▶ _TASK INSTRUCTIONS_
After finding the line with "Task: Click the", restate it and each remaining line of the material word for word, omitting every picture.

[SOURCE MATERIAL Boundary: Start]

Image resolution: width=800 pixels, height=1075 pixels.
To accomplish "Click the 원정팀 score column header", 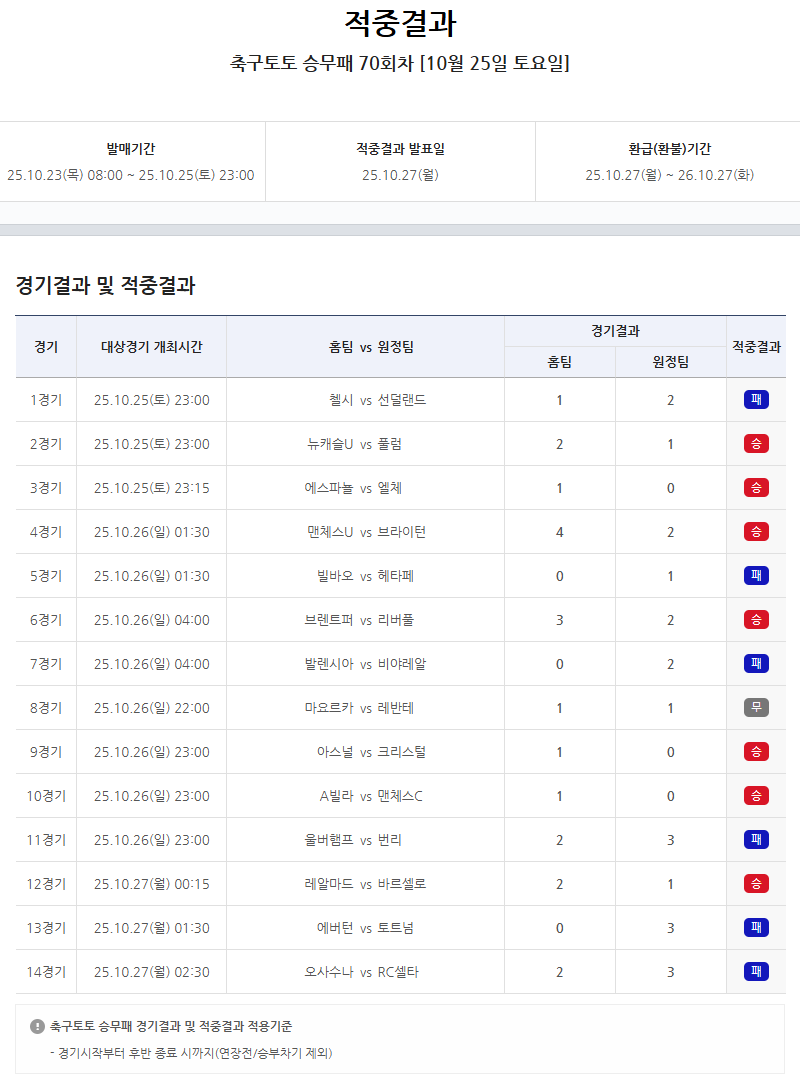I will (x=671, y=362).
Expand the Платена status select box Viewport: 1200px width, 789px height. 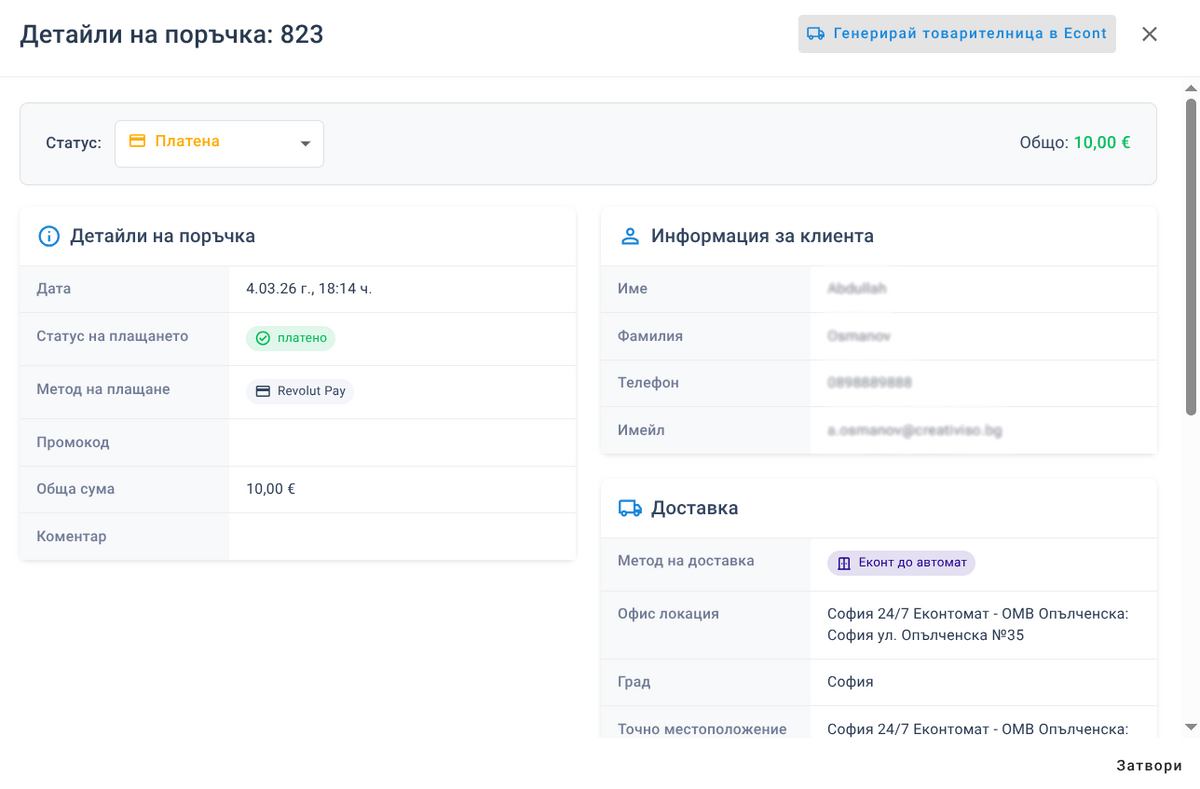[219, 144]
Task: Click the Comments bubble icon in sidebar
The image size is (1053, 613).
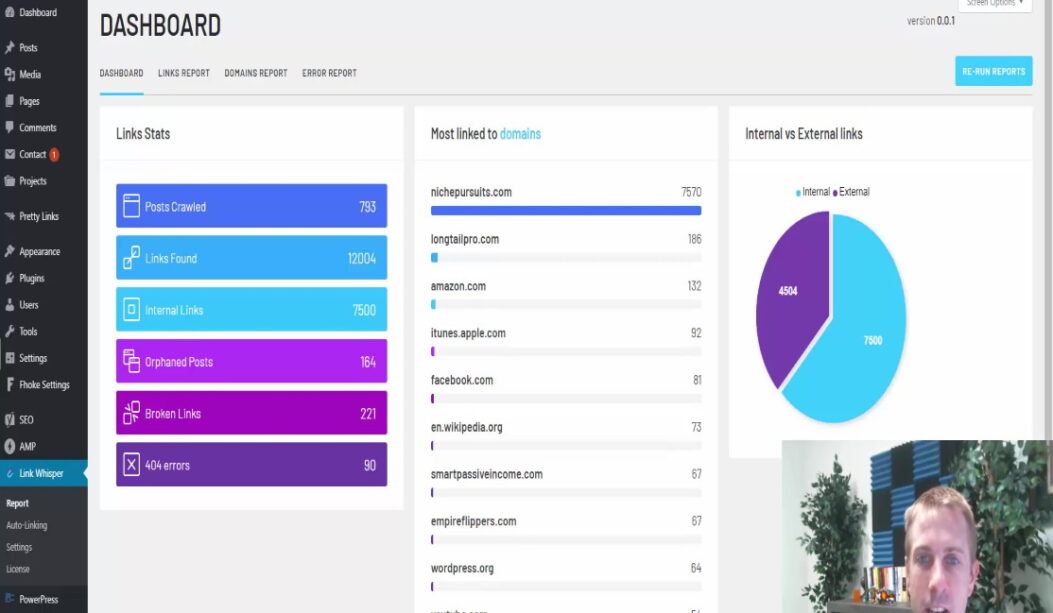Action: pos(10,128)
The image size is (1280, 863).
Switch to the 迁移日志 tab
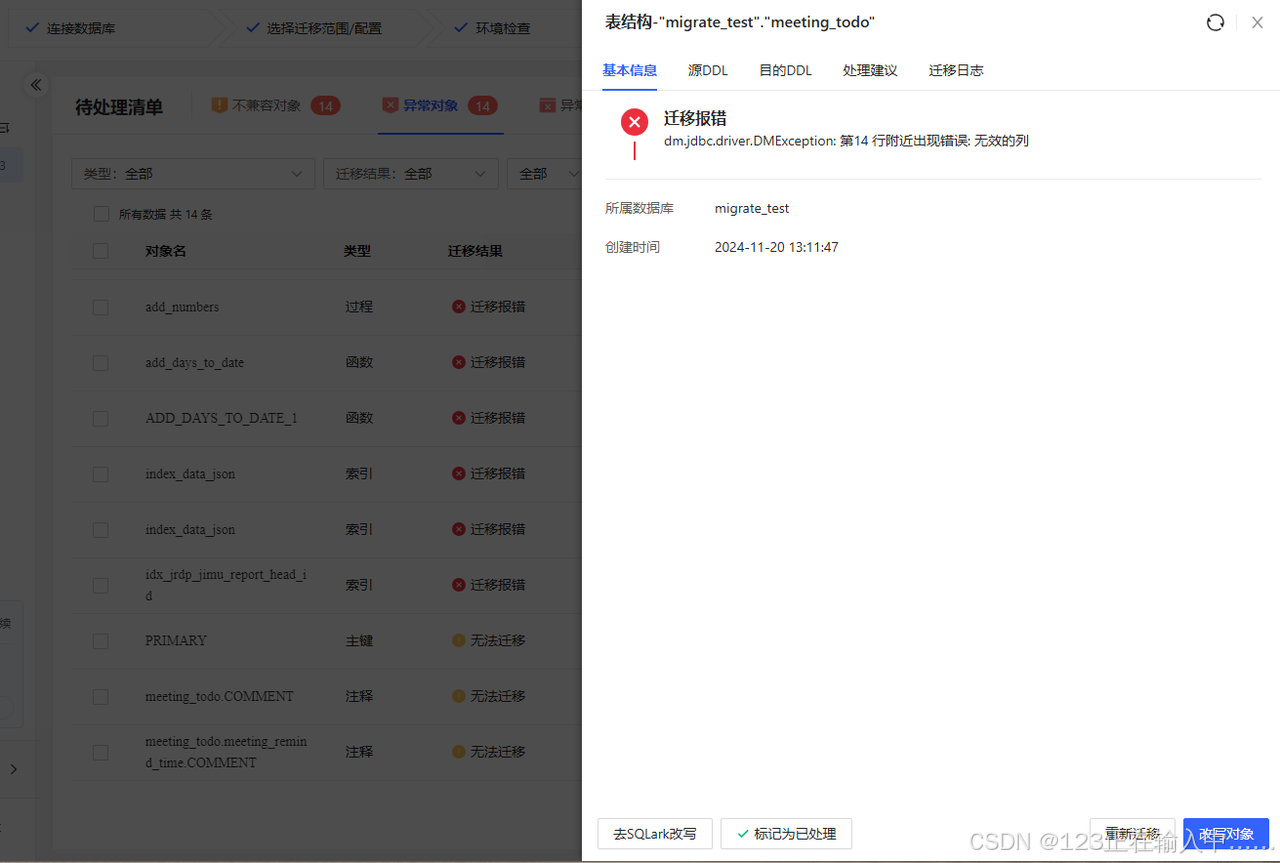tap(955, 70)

[SOURCE MATERIAL Boundary: End]

▶ _RESULT OF THIS EXERCISE_
Task: Click the Comments bubble icon in sidebar
The image size is (1053, 613).
Action: pos(10,128)
The image size is (1280, 863).
Switch to the 迁移日志 tab
tap(955, 70)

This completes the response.